Find the value of $\displaystyle \int^{\infty}_{0}\frac{x\ln x}{1+e^x}dx$
What I tried. $$I = \int^{\infty}_{0}\frac{x\ln x}{1+e^x}dx = \int^{\infty}_{0}x\ln x\frac{e^{-x}}{1+e^{-x}}dx$$ By parts $$I =-x\ln x\ln |1+e^{-x}|\bigg|^{\infty}_{0}+\int^{\infty}_{0}(1+\ln x)\ln|1+e^{-x}|dx$$ How do i solve it?
On
\begin{align*} I&=\left.\frac{\partial}{\partial s}\right|_{s=2}\int_0^\infty\frac{x^{s-1}}{e^x+1}\,\mathrm dx\\ &=\left.\frac{\partial}{\partial s}\right|_{s=2}\big((1-2^{1-s})\zeta(s)\Gamma(s)\big) \end{align*} Then use the result $$\zeta'(2)=\frac{\pi^2}6(-12\ln A+\gamma+\ln(2\pi)),\quad\Gamma'(2)=1-\gamma$$
We have that $$\begin{align} I&:=\int^{\infty}_{0}\frac{x\ln(x)}{1+e^x}dx=\int^{\infty}_{0}\frac{e^{-x}x\ln(x)}{1+e^{-x}}dx\\&=\int^{\infty}_{0}x\ln (x)\sum_{k=1}^{\infty}(-1)^{k-1}e^{-kx}\,dx\\&=\sum_{k=1}^{\infty}(-1)^{k-1}\int^{\infty}_{0}x\ln(x)e^{-kx}\,dx. \end{align}$$ Moreover, after integrating by parts, $$\begin{align}\int^{\infty}_{0}x\ln(x)e^{-kx}\,dx&=\frac{1}{k}\int^{\infty}_{0}(1+\ln(x))e^{-kx}\,dx\\&=\frac{1-\ln(k)}{k^2}+\frac{1}{k^2}\int^{\infty}_{0}\ln(t)e^{-t}\,dt\\&=\frac{1-\ln(k)-\gamma}{k^2}.\end{align}$$ where $\gamma$ is the Euler–Mascheroni constant.
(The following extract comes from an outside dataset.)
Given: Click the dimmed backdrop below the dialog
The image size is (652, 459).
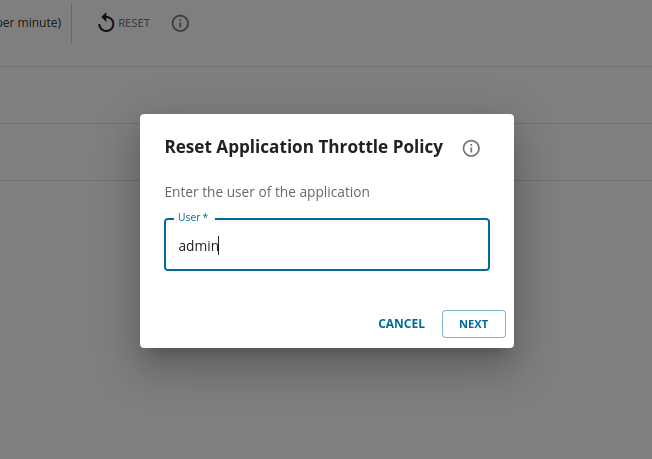Looking at the screenshot, I should [326, 405].
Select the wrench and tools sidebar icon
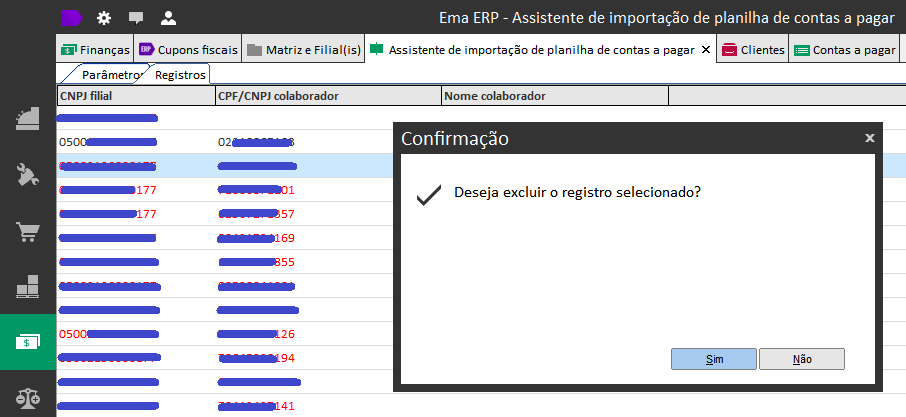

Hence, $$\begin{align} I&=\sum_{k=1}^{\infty}(-1)^{k-1}\frac{1-\ln(k)-\gamma}{k^2}\\ &=( 1-\gamma)\sum_{k=1}^{\infty}\frac{(-1)^{k-1}}{k^2}+\frac{\ln(2)}{2}\sum_{k=2}^{\infty}\frac{1}{k^2}-\frac{1}{2}\sum_{k=1}^{\infty}\frac{\ln(k)}{k^2}\\ &=\frac{\pi^2}{12}\left(1-\gamma+\ln(2)\right)-\frac{\pi^2}{12}\left(12\ln(A)-\gamma-\ln(2\pi)\right)\\ &=\frac{\pi^2}{12}\left(1+\ln(4\pi)-12 \log (A)\right) \end{align}.$$ where $A$ is the Glaisher–Kinkelin constant and we used Evaluating a sum $-\zeta'(2)$ .